Broadway bets two can draw a crowd

Three new plays explore disparate lives pushed together by music, strife, time, and friendship.

Broadway's final entries for the 2007 season all feature unlikely twosomes in unique relationships. "Deuce," "Lovemusik," and "110 in the Shade" spotlight pairs of people who are thrown together and share adventure, love, conflict, and the ravages of time.

Ending her 28-year hiatus from the Great White Way, the legendary Angela Lansbury comes home to the stage, to join another estimable theatre icon, Marian Seldes, in "Deuce." Playing retired women's doubles-team tennis pros, these stalwart ladies chew over past victories and defeats, while speculating on the state of today's sporting world for female athletes.

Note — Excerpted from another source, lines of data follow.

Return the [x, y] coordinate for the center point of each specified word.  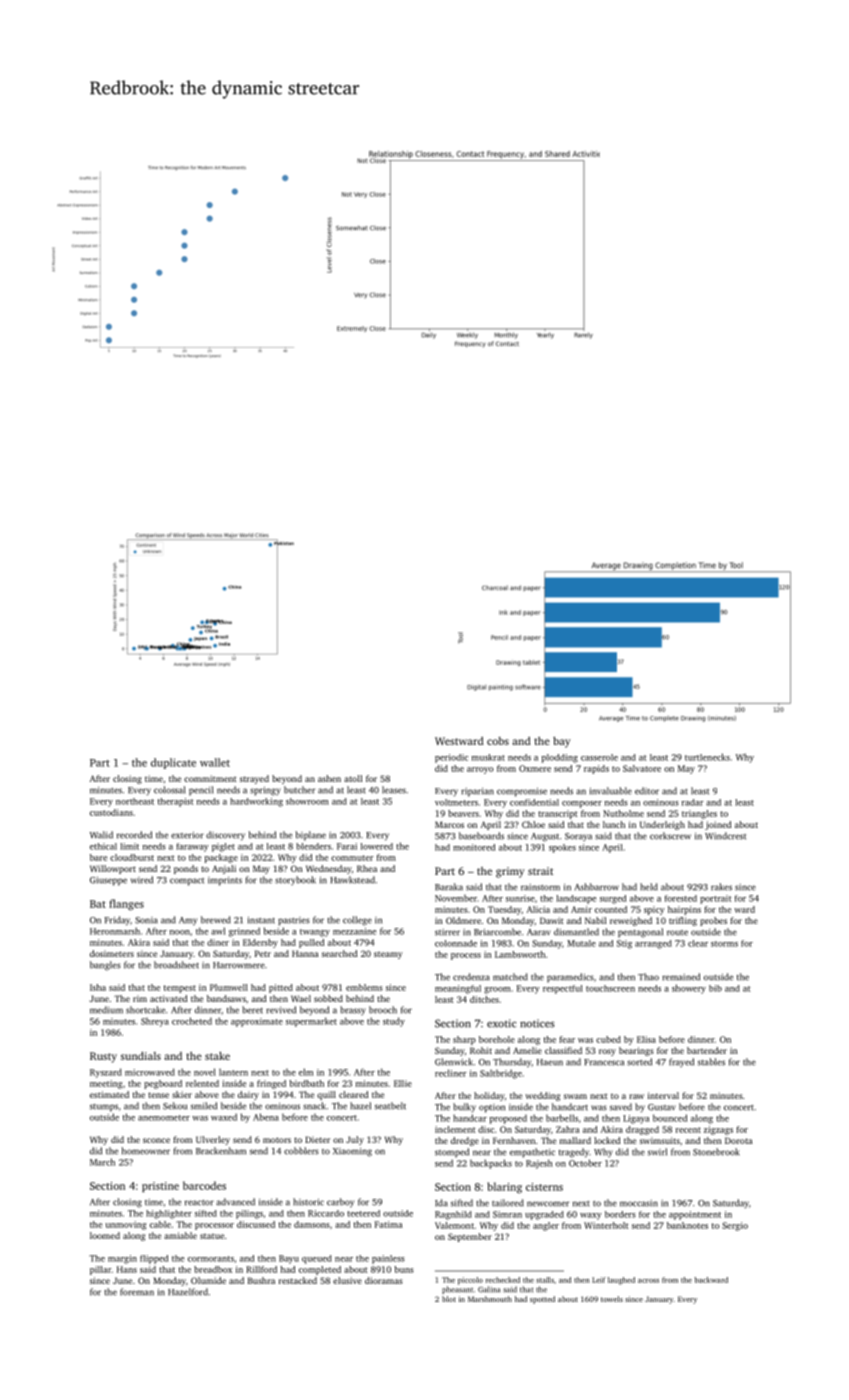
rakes [721, 887]
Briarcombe [497, 932]
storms [724, 944]
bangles [105, 966]
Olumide [208, 1280]
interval [663, 1095]
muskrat [488, 757]
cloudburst [132, 857]
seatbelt [390, 1106]
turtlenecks [707, 757]
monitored [474, 847]
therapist [175, 802]
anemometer [164, 1118]
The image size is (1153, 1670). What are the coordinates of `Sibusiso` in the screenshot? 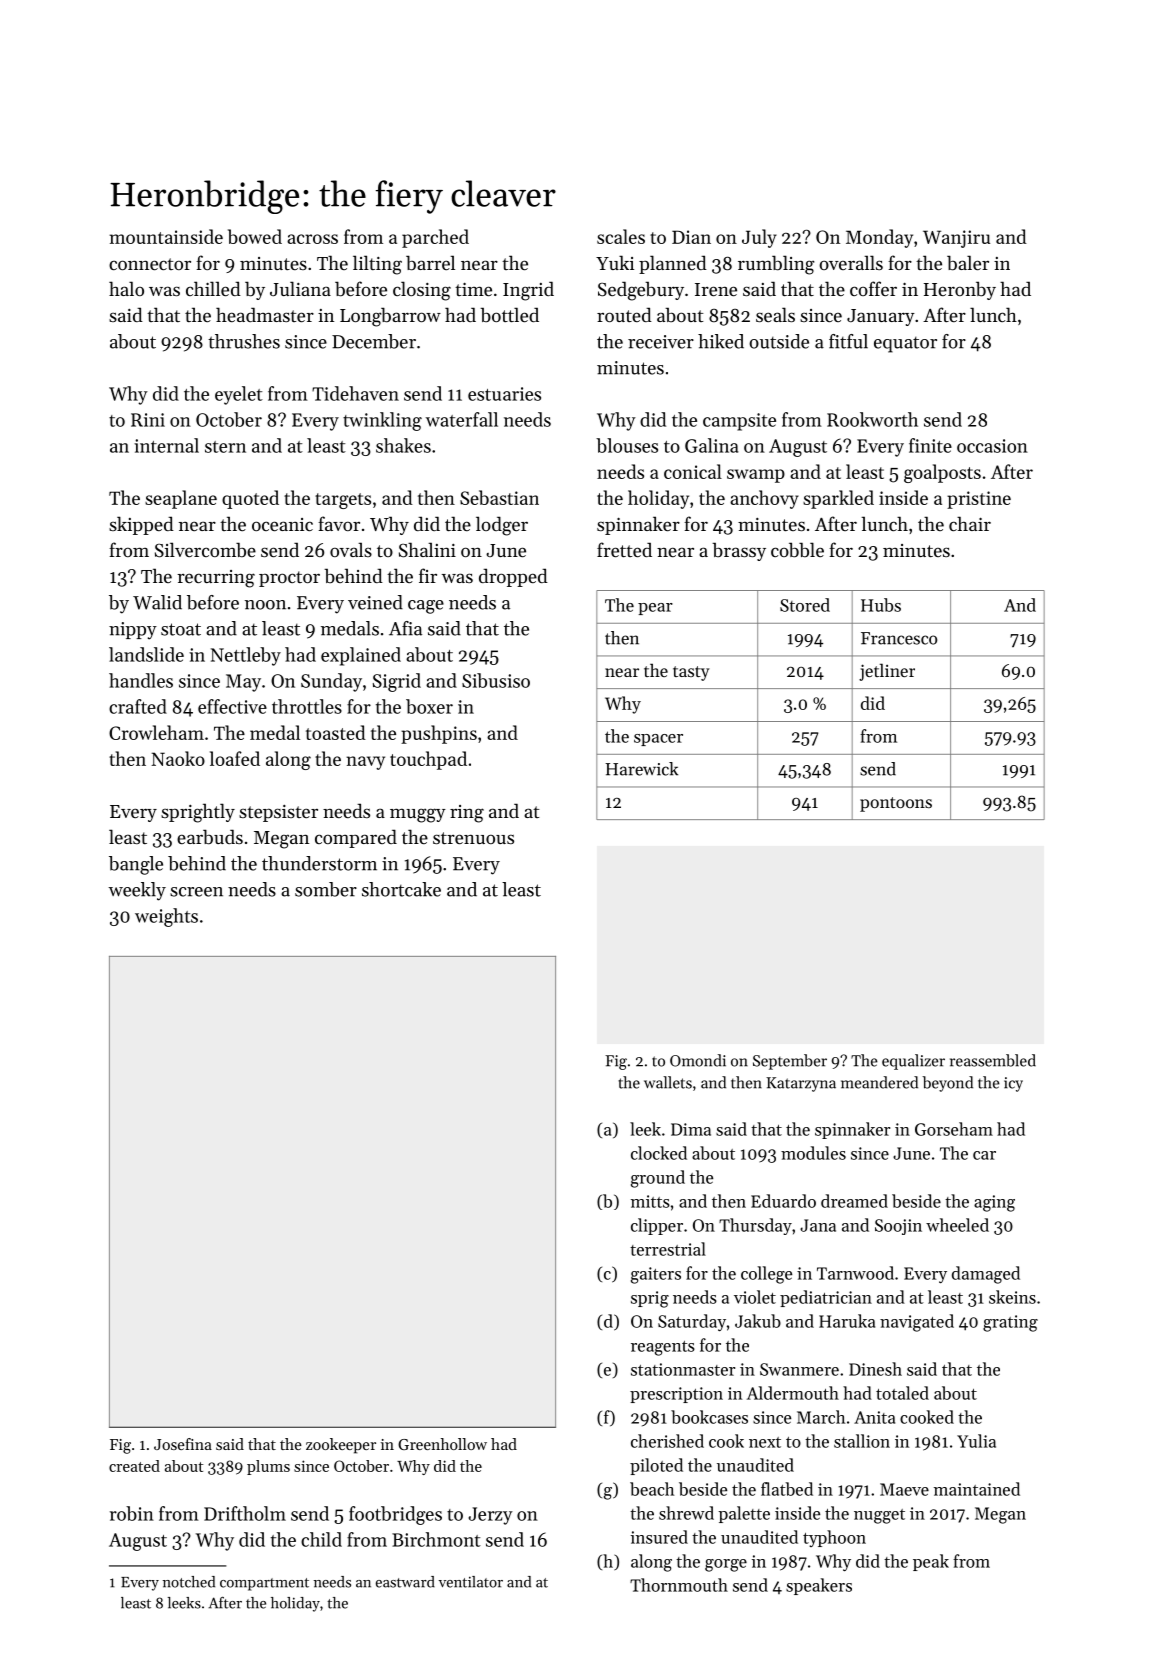 It's located at (496, 680).
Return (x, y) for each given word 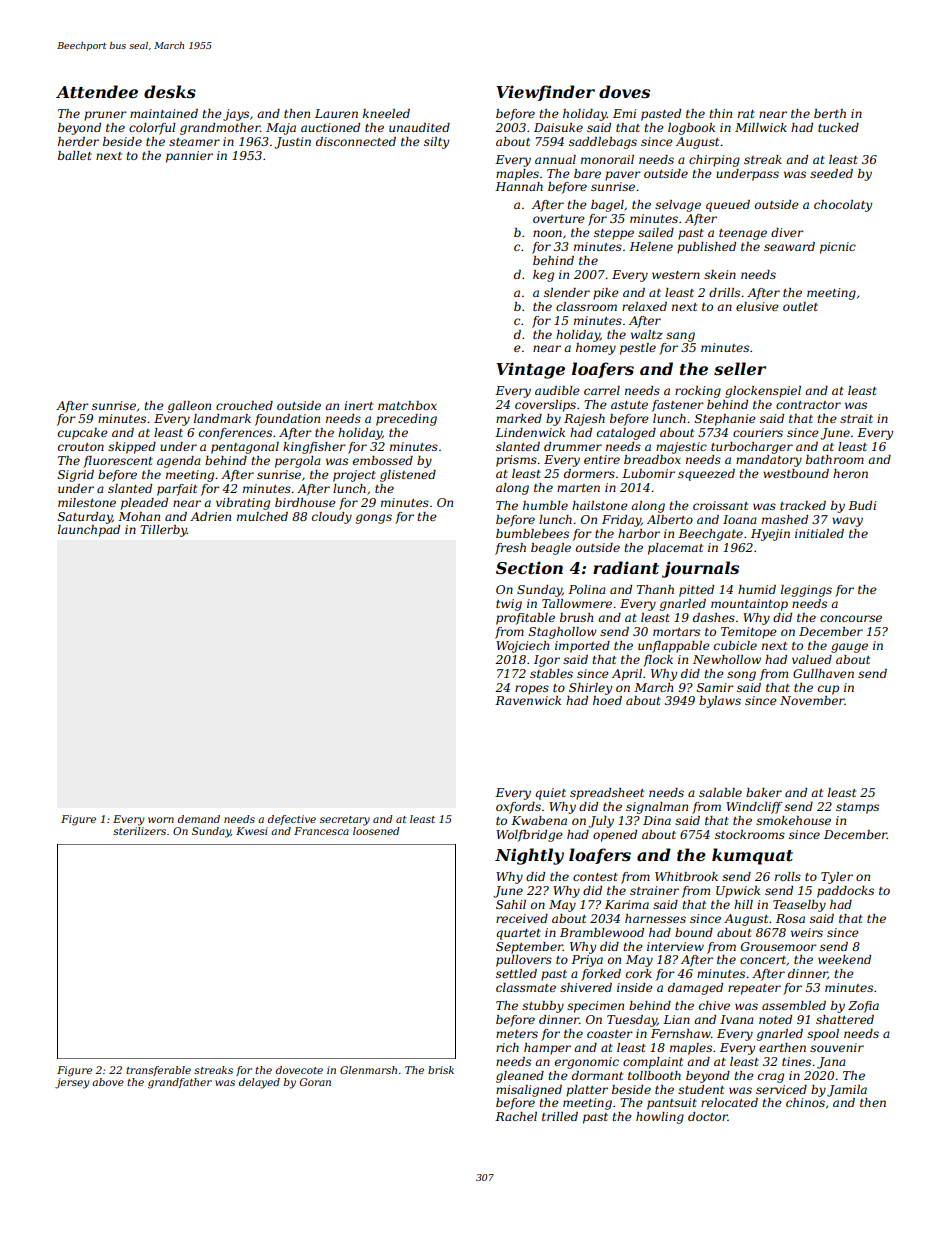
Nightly (529, 856)
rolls (788, 876)
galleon (189, 407)
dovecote (299, 1070)
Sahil (511, 904)
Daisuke (558, 127)
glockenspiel (763, 392)
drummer (573, 446)
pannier (189, 157)
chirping (714, 161)
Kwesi (252, 831)
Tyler (837, 878)
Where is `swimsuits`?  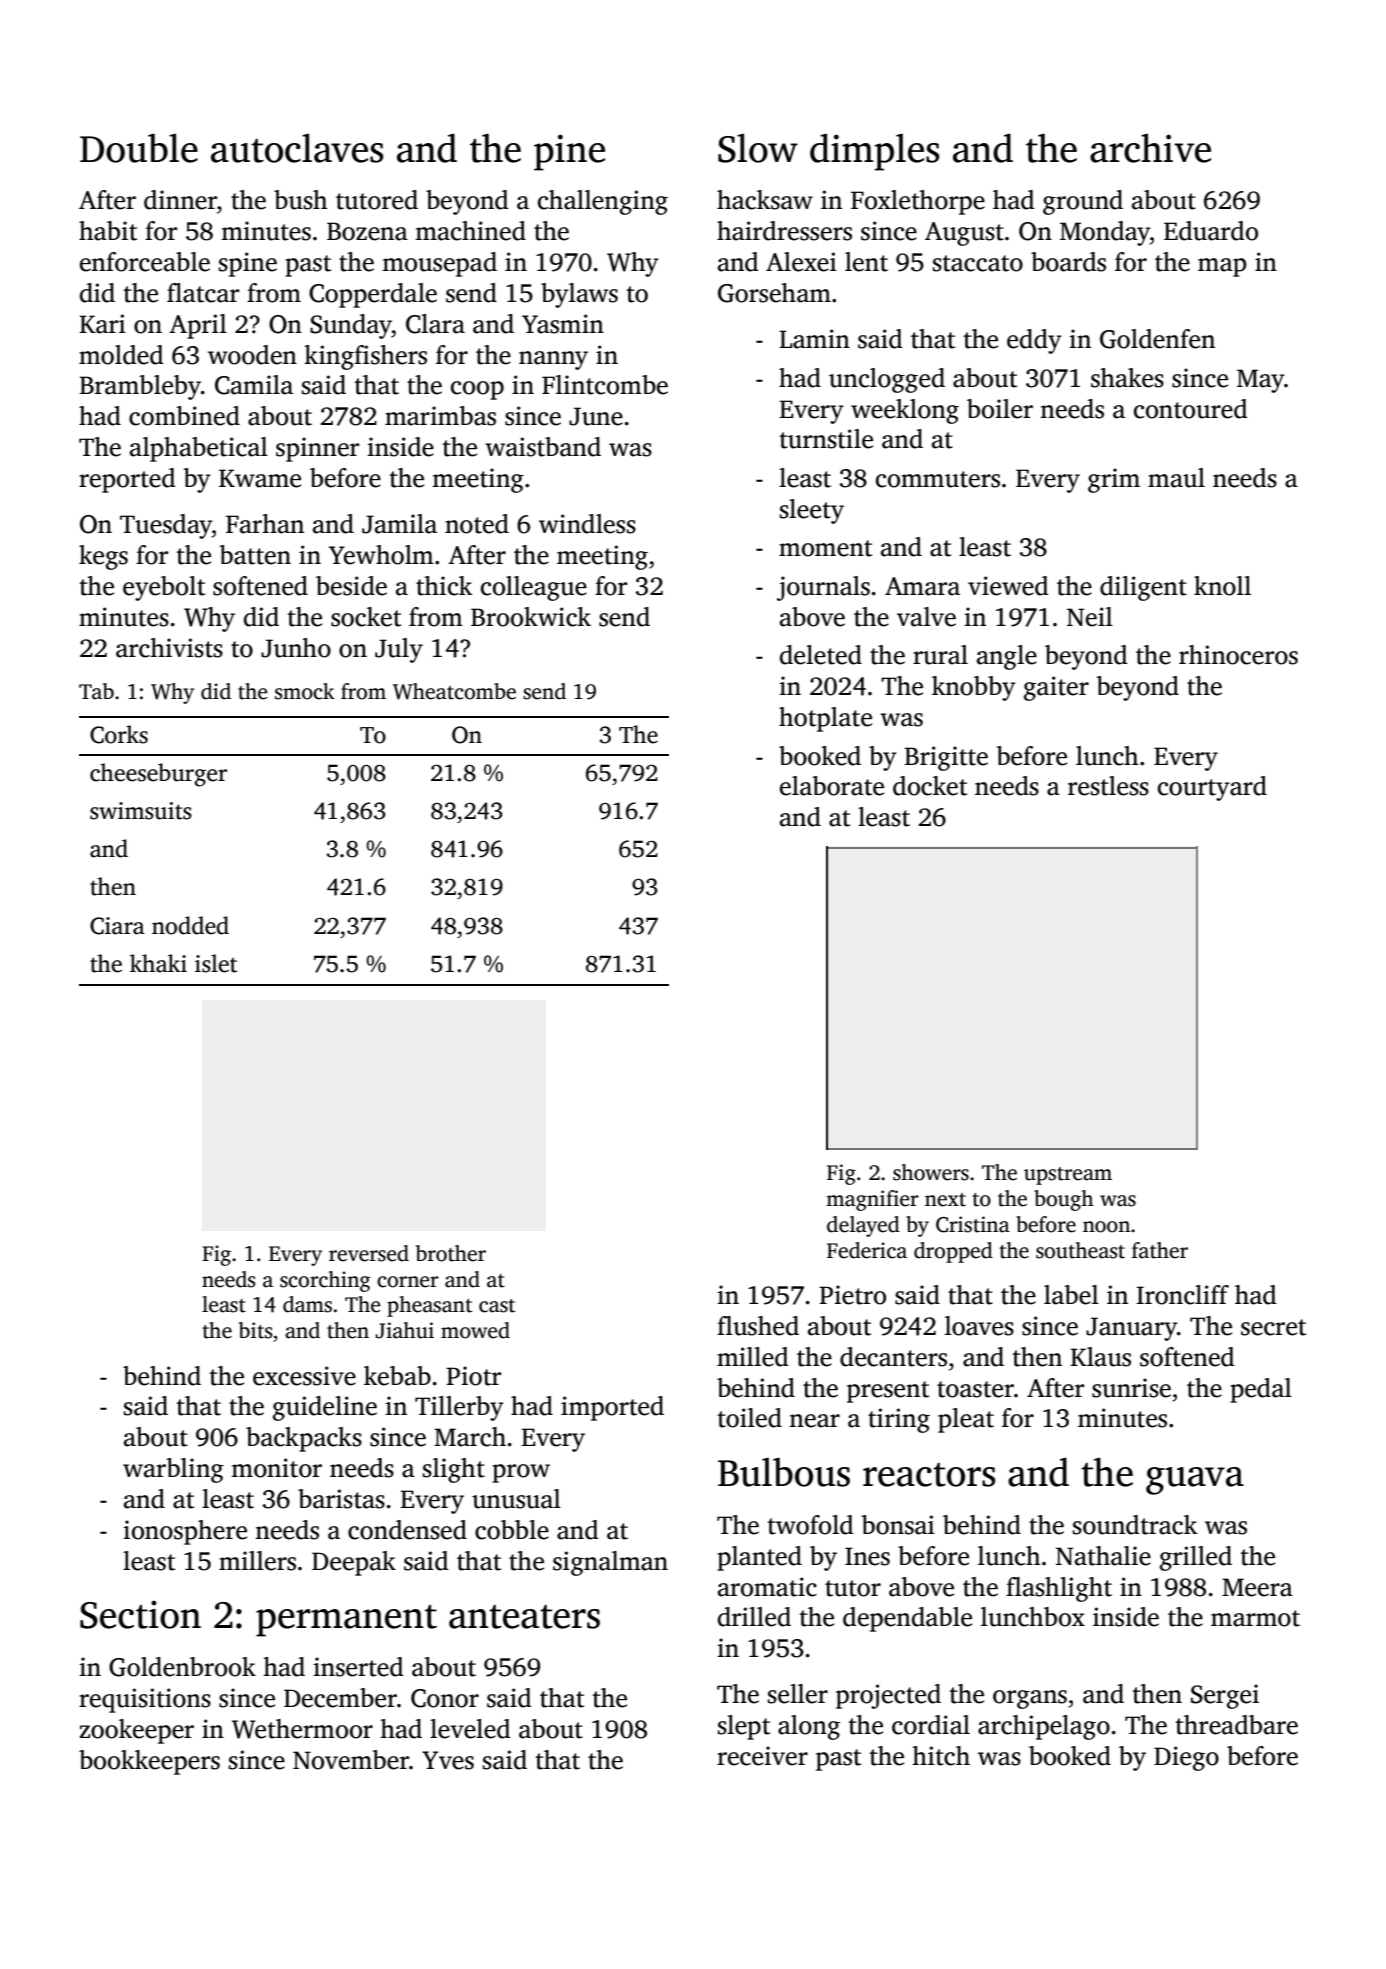
swimsuits is located at coordinates (141, 811).
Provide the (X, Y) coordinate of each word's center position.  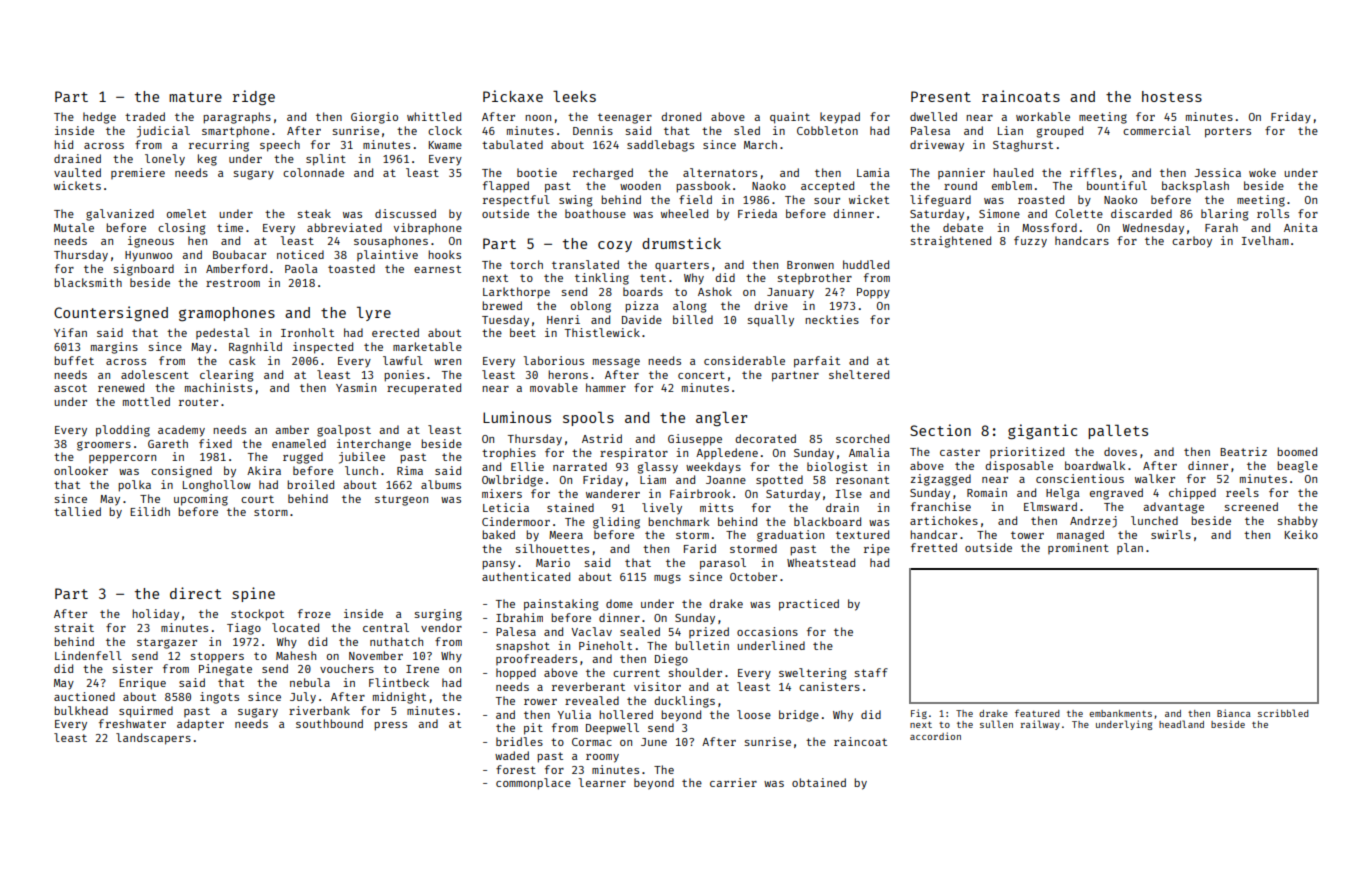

The entire endeavor unfolds as the pair witnesses a championship tennis match, where the women will be honored for their unbeaten record of accomplishments. In an age when mediocre performance on the court but striking good looks in magazine ads is a formula for success, this duo spars over the changes their former domain has undergone.

While plays built on two-person dialogues can reveal deep secrets and troubling conflicts (see "Doubt"), Terrence McNally's slight scenario offers these veterans little to work with, and their verbal volleys barely manage to reveal the basics of how they truly feel about life's Big Questions. Still, Seldes and Lansbury valiantly keep the ball aloft, using stagecraft that has earned them places in the Broadway Hall of Fame.

When German composer Kurt Weill first meets aspiring singer Lotte Lenya in "Lovemusik," she's cleaning hotel rooms for a living, and sometimes spending the night in them with various men. He's a reclusive introvert brimming with creative talent, aching to break free from the confines of his structured persona.

In yet another example of actors triumphing over underdeveloped material, Michael Cerveris and Donna Murphy ignite this passionate affair with real vitality, clinging to the enigmatic qualities Weill's music always sparked.

When Weill finally convinces the über-bohemian Berthold Brecht to allow his poetry to be set to Weill's music, the results catapult the team to the top of 1930s Berlin cafe society. But Lenya's free-spirit approach to her singing career, and their romance, bring up many unanswered questions about how and why they kept coming together and breaking apart. These creative real-life giants jostled their way through a tumultuous relationship that took them from Nazi Germany to talent-hungry America – where Weill conquered Broadway and eventually Hollywood – but Lenya's career suffered from erratic fits and starts. Alfred Uhry's by-the-numbers script, and Hal Prince's rote staging seem content to leave the reasons behind their colorful story a mystery.

Lizzie, the lead character of "110 in the Shade," is a plain spinster, while Starbuck is a lustful traveling con man. When he blows into the county, promising to bring a deluge to the parched territory, it's not rain she smells, but trouble.

Based on Richard N. Nash's play, this musical revival swells with the homespun charm for which their lyricist/composer team (Tom Jones and Harvey Schmidt of "The Fantasticks") have become noted. And the material will always create an opening for the most prominent creative force behind any production.

A City Center revival in the 1990s mounted by Susan Stroman was noteworthy for its choreography. In this Roundabout Theatre revival, that creative force is Audra McDonald, who makes Lizzie personable and sympathetic, not cloying or pitiable. McDonald, after four Tony Awards, is still at the top of both 'games' she is playing here – singer and actress.

Veteran low-key musical-theater star John Cullum keeps the subject of her single status on a steady simmer, giving the story somewhere to go when the unthinkable happens – two men show fierce interest in Lizzie, at the same time. Her masked emotions, revealed in glorious complexity in "Love, Don't Turn Away," "Old Maid," and "Simple Little Things," show us a Lizzie who knows what she wants and is willing to wait for it. When she does choose between the flashy gypsy con man and the staid, reclusive county sheriff, her choice is not surprising. What does surprise is the depth of emotions McDonald instills in this potentially two-dimensional character, and as the final, long-awaited cloudburst floods the stage, the outer layers that have cloaked her true self are washed away.